The demand for stronger laws, quicker justice, and harsher punishment arises because people feel criminals are being treated leniently, and because they think that the statutory punishment is not a sufficient deterrent. But both can’t be right. If criminals are being let off lightly, then even a harsher punishment won’t make any difference.
In the upsurge of collective anger in India over the tragic death of the 23-year-old woman who was sadistically gang-raped two weeks ago, the proposed solutions include publicly registering rapists (presumably after conviction), death penalty and chemical castration. All three responses are wrong.
A register on a website, or in public places, is unlikely to stop a man intent on raping a woman. Nor would it provide any real means of defence to a woman who faces him. If he is a danger to others, he should be in jail; if not, and if he has served his time, what is the need for continuing to out him?
While the Supreme Court’s informal moratorium on the death penalty ended with the execution of Ajmal Kasab, the sole surviving Pakistani terrorist who attacked Mumbai landmarks in 2008, the court’s view, that the death penalty be imposed only in the rarest of rare cases, remains. I happen to be against the death penalty, but that apart, in the context of the Delhi crime, which has rightly aroused so much revulsion and emotion, it will be difficult for any judge to be dispassionate and apply the test fairly. The public wants a quick trial and execution, which is why we rely on impartial judges to rule in a fair, non-discriminate manner. The death penalty is often administered imperfectly; it is more likely when the defendant is poor, vulnerable, or not influential to hire a top defence lawyer.
The idea that chemical castration would deter rape is based on a false assumption, that the main driver for rape and sexual assault is libido or erotic desire. Castrate them painlessly (to show the society’s humanity) and you eliminate the driver.
But lust alone does not drive rapists. Misogyny—the desire to subjugate a woman through sexual violence, the instinct to control, to disempower the woman, and to demonstrate power lie at the heart. The gang in the bus that night had used iron bars. In other incidents around the world, men have used crude instruments limited only by their morbid, ghastly imagination on women. Would a castrated male, already humiliated, not use force again on a woman after he is released?
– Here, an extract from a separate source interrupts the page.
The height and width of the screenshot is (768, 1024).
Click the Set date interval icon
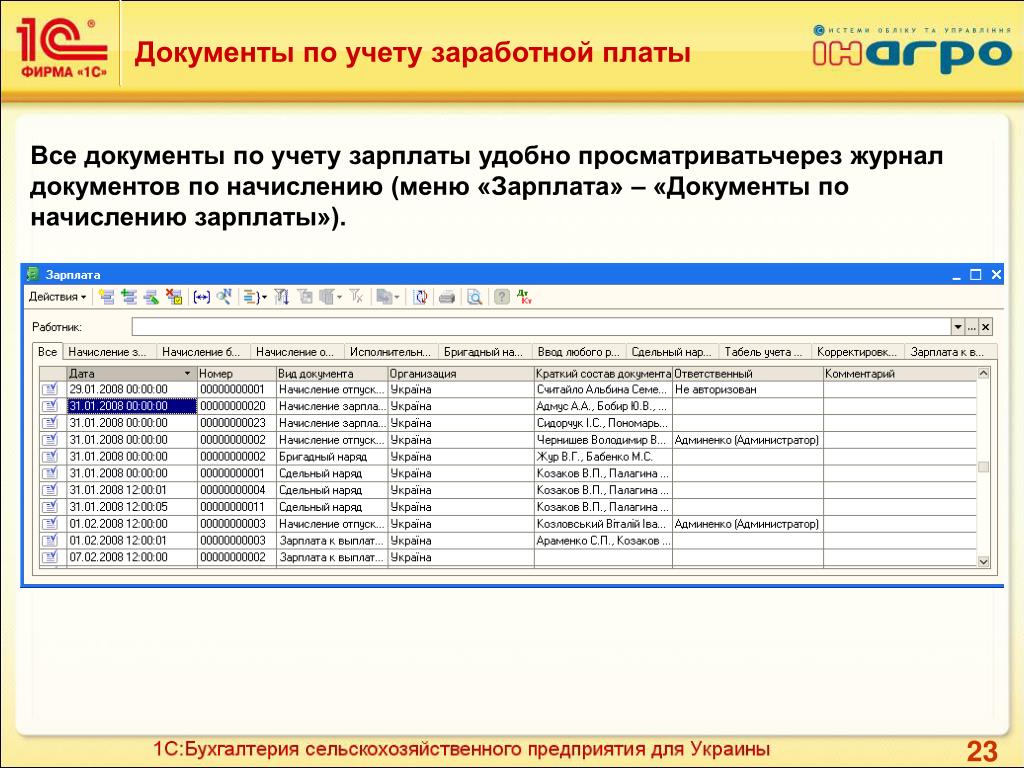click(202, 297)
If the government appears to be entertaining such ideas, the opposition perpetuates bad ideas. One Bharatiya Janata Party legislator wants to ban skirts as school uniform. Others have criticized women who use make-up—painted and dented (sic)—as one Congress parliamentarian said, in a tainted and demented moment. And Sushma Swaraj may only be describing the fate of a raped woman when she used the term zinda lash (living dead in Hindi), but her job is to challenge that stereotype, and not to perpetuate it, especially given the nature of Indian political class.
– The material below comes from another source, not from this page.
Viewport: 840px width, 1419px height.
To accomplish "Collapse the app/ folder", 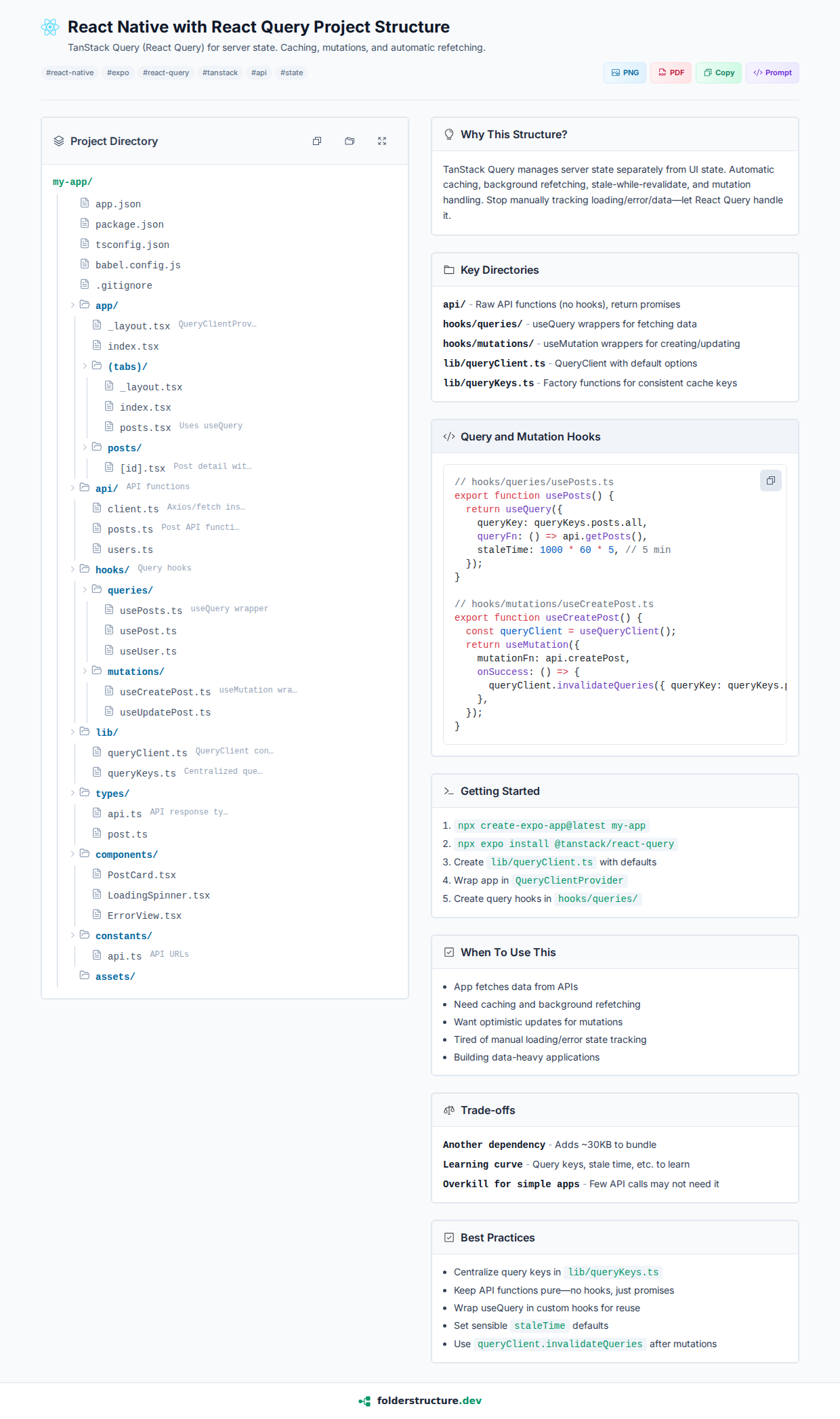I will pyautogui.click(x=73, y=306).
Civil society groups have circulated a list of elected politicians and party candidates who face criminal charges, including rape and violence against women. Such candidates should be disqualified. But politicians alone aren’t the problem: we know how intimidating and humiliating the experience of registering a rape complaint is for women, including an intrusive physical examination. Single women may be sexually active and it is only their business. The job of the police is to register each complaint and then investigate, and not try to broker marriage between the assailant and victim, as has happened in some cases. There should be well-lit rooms offering privacy when complaints can be lodged in the presence of a woman police officer. A professional trained in handling such trauma needs to be there. Incentives need to change, so that a police station that registers a rise in rape complaints is not penalized for more honest reporting.
Then there are judges: again, we now know judges who think their role is to counsel women and return to abusive husbands even if they rape them. Even within a marriage the woman can say no, and judges should know that. If it means retraining judges, so be it. Their role is not to uphold traditional family values, whatever that means, but to uphold the Constitution which guarantees fundamental rights, including equal protection under law.
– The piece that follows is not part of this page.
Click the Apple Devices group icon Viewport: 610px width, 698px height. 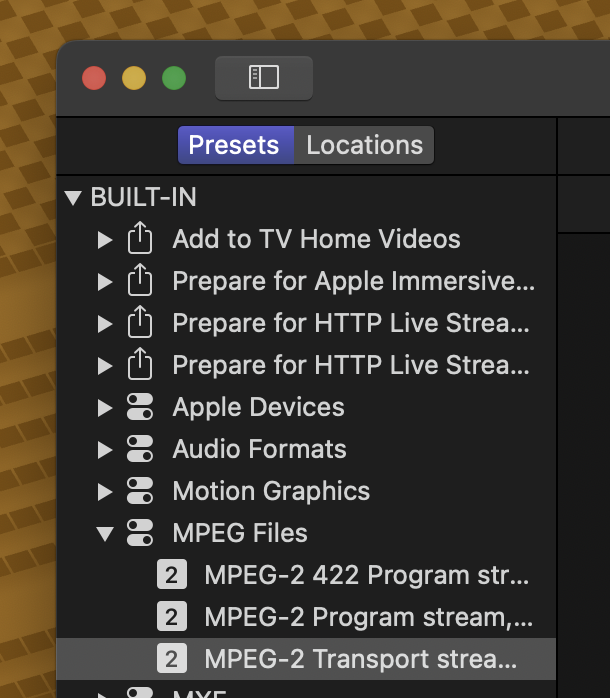click(140, 408)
India’s woman problem begins with the way boys and girls are brought up, and how values are taught and reinforced at home and schools. The state must rewrite textbooks, and change the way teachers are taught, so that stereotypes are broken.
Signing that e-petition, clicking like on Facebook, or retweeting an article won’t change anything. Significant investment in law enforcement, sounder laws, hiring more judges, and changing our textbooks are some necessary steps ahead—not punishment for instant gratification. If this isn’t the fundamental civilizational challenge for India, what is?